Medical Product Developments and the Valley of Death

By Neil Wilkof

It is called the “valley of death”. While the phrase may seem to conjure up the words of the 23rd Psalm written over two millennia ago (“Yea, though I walk through the valley of the shadow of death”), we are talking  about something that is very here and now—the financing of medical R&D.  There is a serious disjunction between the advances in medical  R&D and the financial environment for bringing these advances to market. In particular, there is a severe funding shortfall at the stage between  basic research  (which is often government –supported) and when final approval is given.  This intermediate stage, with its acute shortfall in funding, is called the “valley of death”.

One attempt to address this problem is discussed in January 26, 2013 issue of The Economist (“Financing medical research—disease or cure”?) here.  As reported in the article, over the past decade there has been a perfect storm in which the returns of pharmaceutical companies have significantly declined, the stock price of leading pharmaceutical companies has diminished by as much as 50%, and venture capital funding in the field has more or less disappeared. It does not help that a critical mass of new therapies is emerging which rests on gene marker technology and addresses markets with less commercial scope than those enjoyed by the more general block-buster drugs of the past two decades. All of these factors have contributed to the “valley of death” in medical product funding.

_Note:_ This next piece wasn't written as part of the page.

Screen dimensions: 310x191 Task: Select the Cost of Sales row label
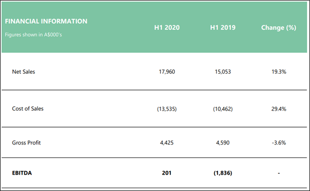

What to do?  One suggestion, according to the article and which seems to have garnered significant attention, is based on a research paper published last year—”Commercializing biomedical research through securitization techniques”— by Andrew Lo and Jose-Maria Fernandez of MIT and Roger Stein of Moody’s. Lo, Fernandez and Stein  first describe one approach, namely  investing in the royalties of approved drugs (what The Economist calls “a return [to the investor] that has similarities to a diversified portfolio”). This structure is already in effect by such entities as Royalty Pharma, DRI Capital and Cowen Healthcare. But these authors go beyond this relatively straightforward (conceptually at least) investment vehicle to suggest  a much broader approach. The contours of their proposal contain the following elements:

  1. A number of so-called “megafunds” in an amount up to $30 billion dollars will be created.  These funds will be financed by a combination of equity and that dreaded word from the Great Recession—securitization.
  2. Unlike a venture-capital fund (at least in the current form of the industry), these megafunds will not have a short-term time horizon for cashing out its investment.
  3. Unlike a mutual fund,  the megafunds will hold a lot of illiquid assets, such as  “products, patents, licences and royalties”, “anything in medical research that may eventually produce a cash flow.”
  4. If structured “properly”, the  megafunds will have a high likelihood of success in at least one of the invested companies. The scale and diversity of the megafunds will  presumably reduce aggregate risk. As such, the expected returns from such funds will be in line with average returns for holding equity or debt.
  5. This structure is intended to result in a more even distribution of investment in medical research, unlike the current situation, which is characterized by a small number of successes, if any, and a large number of commercial failures.
  6. In response to comments following the publication of their article, Lo, Fernandez and Stein  have suggested alterations to their proposal, including “use of credit-default swaps and government guarantees to encourage investors.”  [Readers will no doubt recall that “credit-default swaps” and “government guarantees” were two main vehicles that are crediting with leading to the financial crisis in 2009.]

The Economist is not overly optimistic about the actual launching of any such megafund. It seems to me that the underlying question is whether high level financial engineering is really the way to address the problem of medical product funding in general. “Securitization” is still in many popular circles a dirty word.  The fact that the investment community fell prey to the dark side of securitization in financing the residential housing market, an industry of long-standing and supposedly well-understood, does not bode well for the inherently more risky and uncertain world of royalty streams from medical developments. I have the feeling that challenges of funding in this area will require more than the most imaginative form of financial engineering to get it back on its feet.